Ottawa-based Atul Bhatt is founder of the new ModuRisk Inc., a tech company that helps insurers and lenders underwrite risk in modular construction projects. Bhatt, who worked on housing innovation with the Canada Mortgage and Housing Corporation, hopes his start-up will play a role in making the Carney government’s initiative a success.

“The problem is that the major developers have to put up too much upfront equity into factory development projects, because when the building construction happens in a factory, beyond the foundation, the developer will not get money from the lender,” he says. “Or the CMHC insurance will not be available for the progress, because the progress is all in a factory.

“Every bank underwriter in Canada will need to learn how to vet a modular project,” says Bhatt.

Also, varying building codes between provinces makes it difficult to use standardized modular units across Canada. Antonio Manchisi is pre-construction manager for a UK-based designer and manufacturer of modular balcony cassettes, called Sapphire Balconies. He is working on several projects in Canada, such as Vancouver’s modular affordable housing community, the 123-unit Vienna House.

“We have disjointed building codes all around Canada. It’s hard for a company to modify, to standardize and become modular with components nationally,” says Manchisi. “A proper national building code that’s not amended by locale is a big deal. When we talk about the $25 billion, let’s set aside a couple of bucks to fix the building codes. If you can do that, you unlock broader adoption across the board.”

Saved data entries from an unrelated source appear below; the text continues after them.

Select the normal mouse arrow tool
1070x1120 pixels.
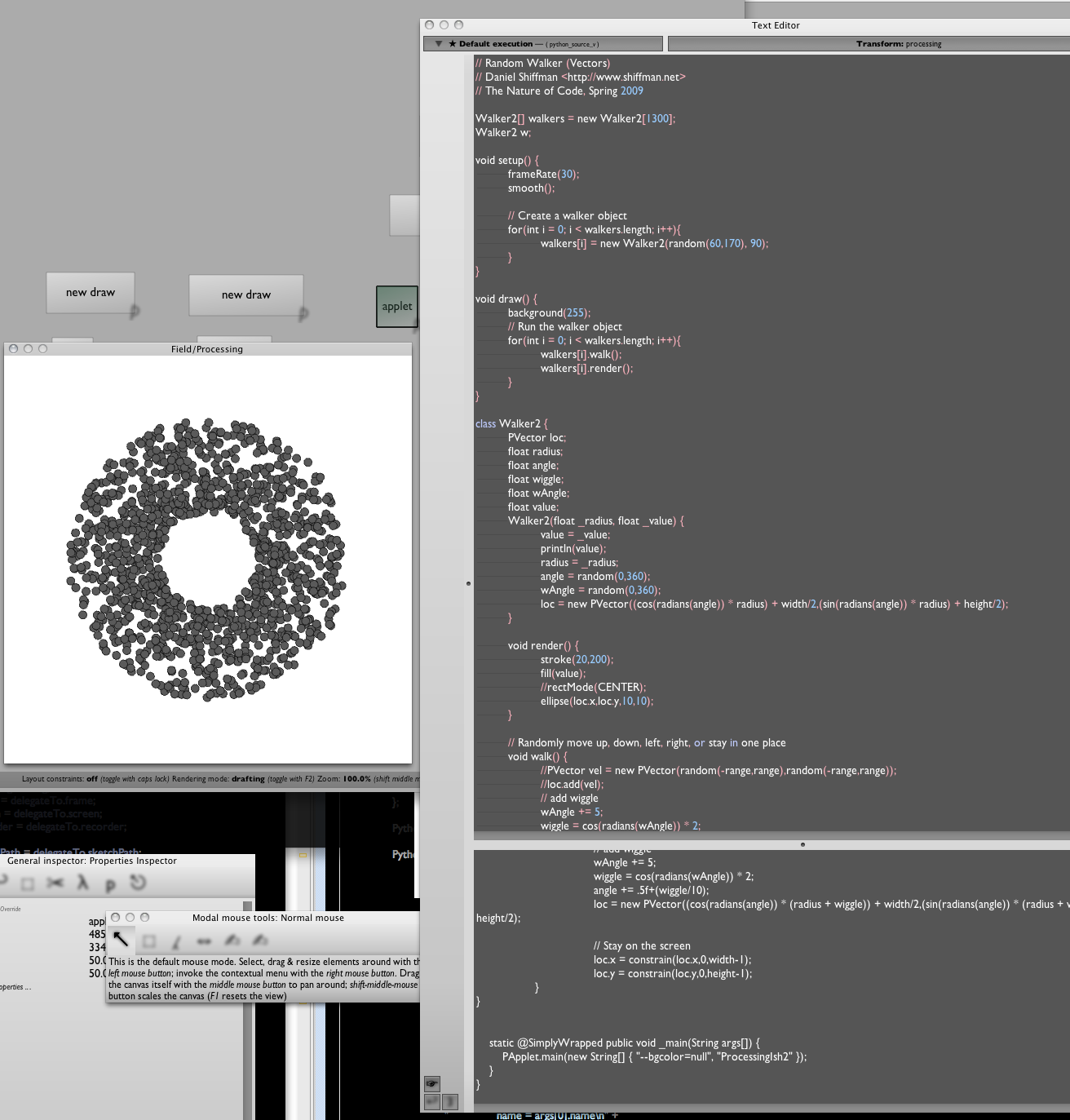[x=121, y=940]
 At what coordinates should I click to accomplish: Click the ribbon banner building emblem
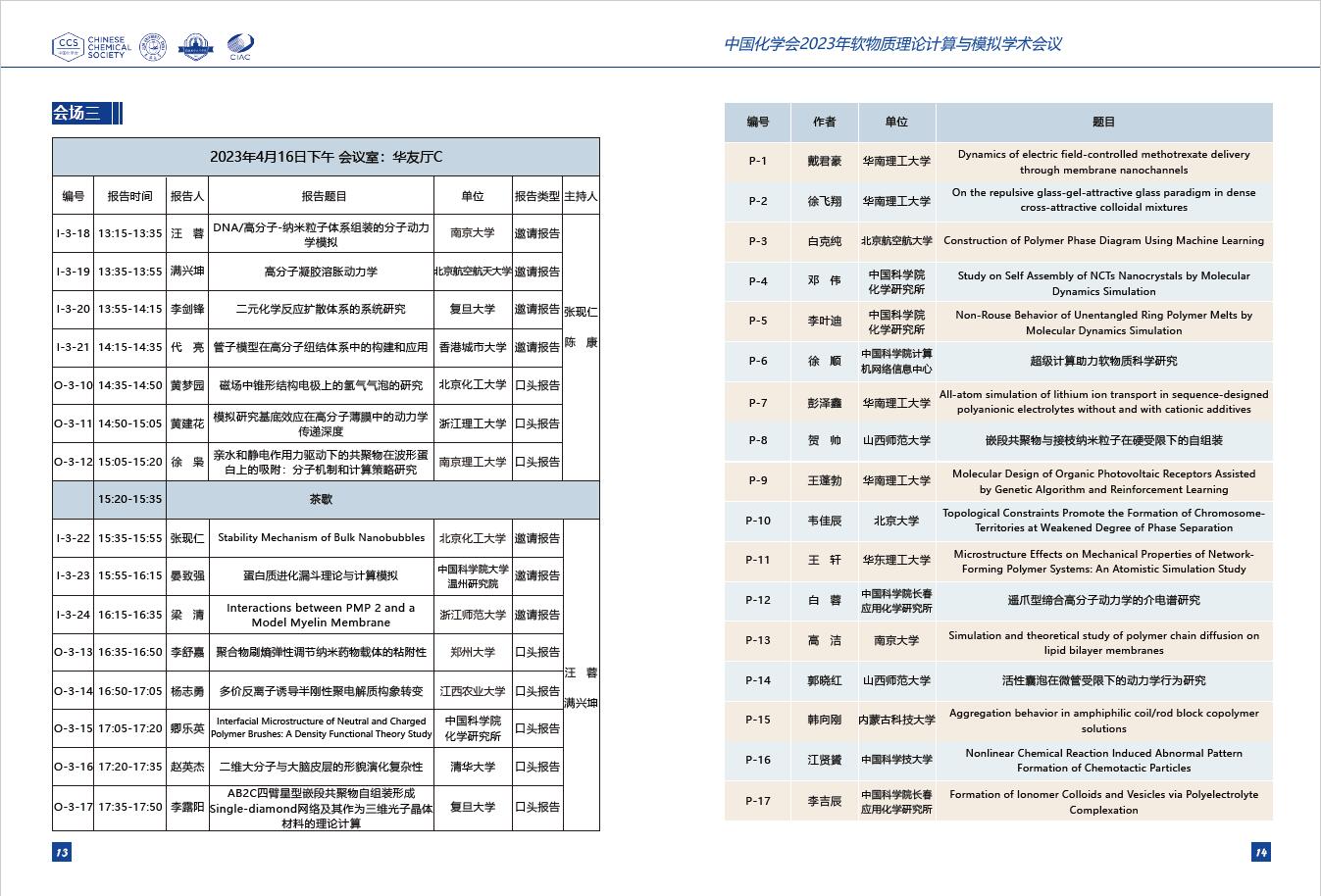click(195, 46)
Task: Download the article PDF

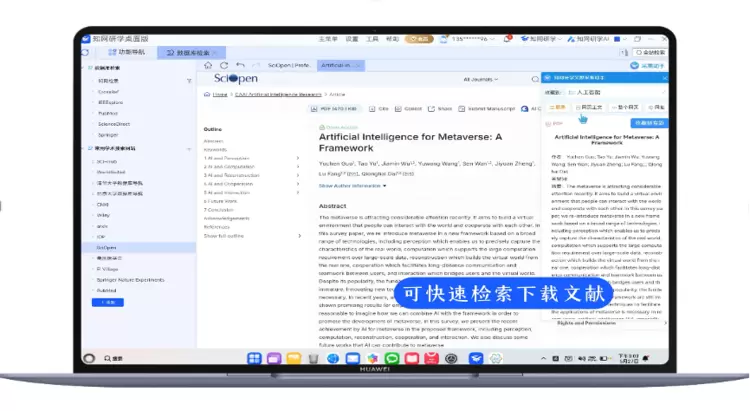Action: 337,108
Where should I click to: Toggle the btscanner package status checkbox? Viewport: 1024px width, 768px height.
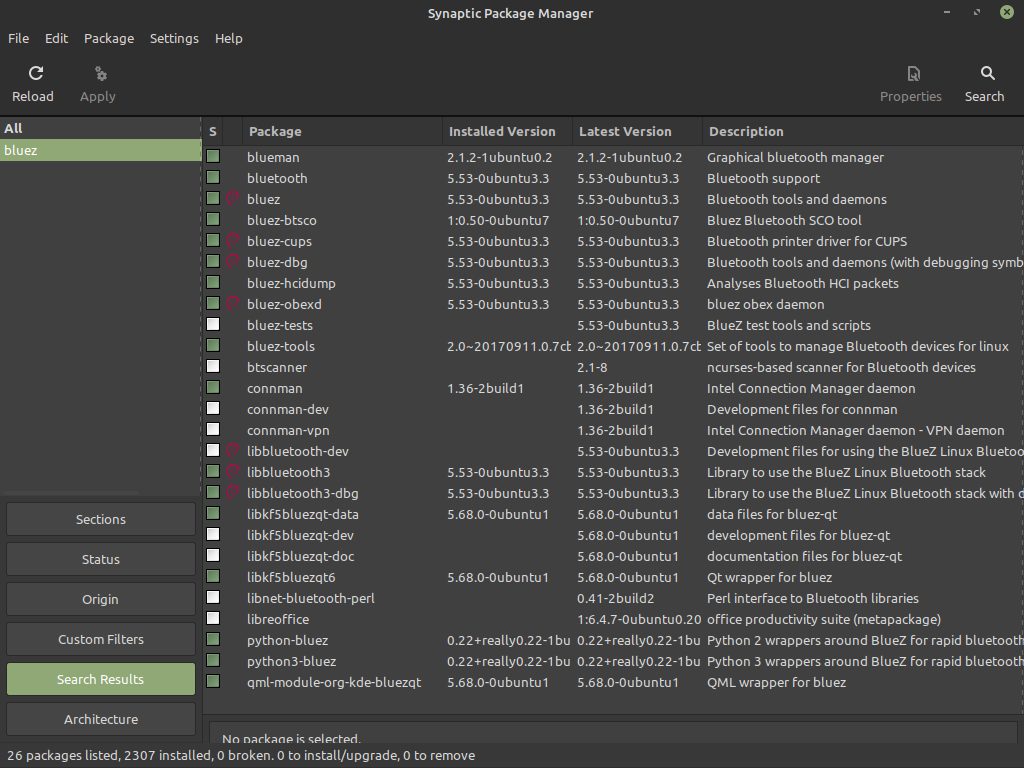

  A rendering of Vienna House in Vancouver  

And the other obstacle that’s been around since factories started churning out pre-built homes is public bias about the look of them. Modular housing has come a long way over the years, says Manchisi.

“It’s not the 1980s concrete boxes anymore,” he says.

“Vienna House has three different[ly] sized balconies, three different aesthetics, and all three are modular,” he says. “We are building the same thing over and over again, but it looks different on the outside and everybody loves it,” says Manchisi.

Japan and European countries have been building innovative modular designs for years, and YouTube is full of time-lapse videos of buildings going up within hours. Canada just needs to adapt its policies and its financing systems to a way of construction that saves time, is less wasteful, offers greater energy efficiency, and could help address the supply issue while growing a Canadian manufacturing industry.

Market researcher David Eger, Altus Group’s Vice President for Western Canada, said that concurrent with the $25 billion, government should also open up large tracts of easy-to-develop land parcels in good locations; reduce requirements for consultant reports and studies; fast-track infrastructure for the servicing of the new developments; streamline building standards and approvals; and incentivize developers to build lower-priced but high quality housing.

He cites Toronto’s Mattamy Homes’ recent announcement to use modular for condo construction as a possible sign of the future. The company has invested in a high-tech modular manufacturing facility.

I believe we may eventually see other larger developers, like Mattamy Homes, build their own modular factories in order to speed delivery and reduce costs for their own projects,” said Eger, in an email. “With Mattamy Homes owning their own factory, they can control all aspects of design, quality, and delivery timelines.

“Of course, large developers will only do this if they can be certain it benefits the overall bottom line.”